What I discovered about pointers when I was learning C

Posted 07-25-2019 at 06:25 AM by hazel
Updated 08-29-2020 at 07:51 AM by hazel

I first started fiddling about with C when I became a Linux user. I had done some previous hobby programming; like many people back in the 1970's, I started with BASIC, moved on to Fortran and then Pascal, which I particularly liked because of its logical structure.

In all these languages, a variable was simply a named entity that had a type (for example integer) and a value. You did not have to bother about where it was stored. The computer handled that for you. These languages were designed for people who were not computer experts. BASIC was for naval engineers to write quick calculation programs, Fortran for scientists, and Pascal to teach students good coding habits, in particular the avoidance of "spaghetti code".

By contrast, C is a programming language designed by and for programmers. It is very powerful (you can do almost anything in C) but it requires some awareness and understanding of the way computers actually work, where a program's data is stored and how it is retrieved. While Pascal sometimes uses pointers, C and its derivatives use them all the time, and I found them very heavy going at first.

To make matters worse, all the manuals are written by people who already know this stuff and assume that you do too, and only need to be told how to implement it. It seems to me that the best teacher for beginners is one like me who has only recently learned the subject herself.

Programs store data in at least three different places. Global and static variables are stored with the program code, the rest go on the stack or the heap. Physically there is no distinction; memory is memory. But when the Linux kernel is mapping out a new process's memory, separate areas are reserved for the stack and the heap. For example, I just looked at the memory map for a bash process I am running and found this:

Code:

01e68000-01ee5000         rw-p 00000000 00:00 0       [heap]
7ffe9ebe0000-7ffe9ec01000 rw-p 00000000 00:00 0       [stack]

Named variables (other than global or static ones) go on the stack. This is a very orderly place. It is called a stack because each function stacks its variables there on top of those of its caller. When the function launches, space is automatically allocated to each variable according to the storage requirements of its type, and automatically cleared again when the function exits. For this reason, stack variables are often called "automatic" variables.

Functions never have any problem in locating their stack variables. They are stored in blocks according to type, so that the compiler can assign addresses to them by a simple offset. Of course it is the programmer's job to ensure that when the variable is retrieved for use, it actually has a value stored in it!

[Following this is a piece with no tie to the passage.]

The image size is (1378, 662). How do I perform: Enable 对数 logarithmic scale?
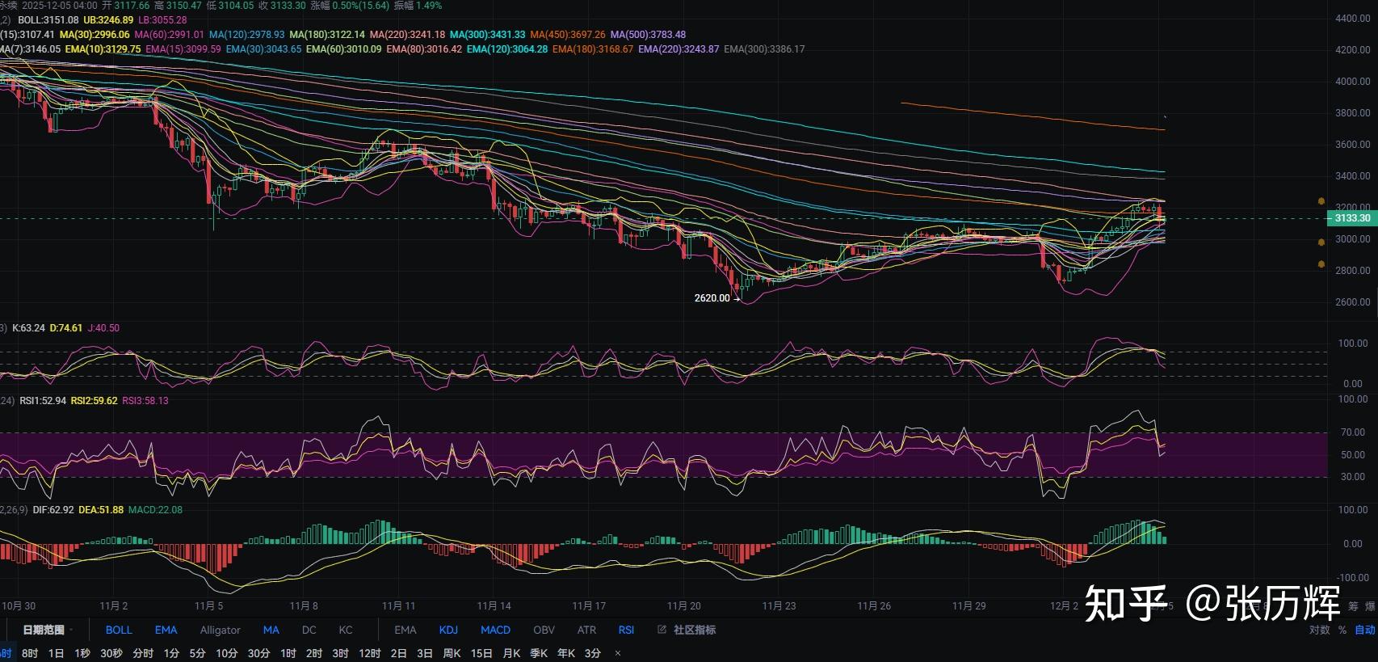coord(1319,630)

But many kinds of data don't have a fixed size. Character strings and multi-field structures can be any size. Languages like Fortran store character strings in fixed-length arrays which need to be long enough to accommodate the longest string that is likely to go into them but this is very artificial, since arrays were originally devised to store assemblies of numbers for random access whereas text can expand and contract and is meant to be accessed sequentially.

In C, variable-length objects of this kind go on the heap. As its name suggests, the heap has very little structure to it. The addresses of heap objects are stored in named pointers and that is how the program finds them. You can have pointers to stack objects too but this merely provides an alternative way of accessing them; for heap objects, it is the only way.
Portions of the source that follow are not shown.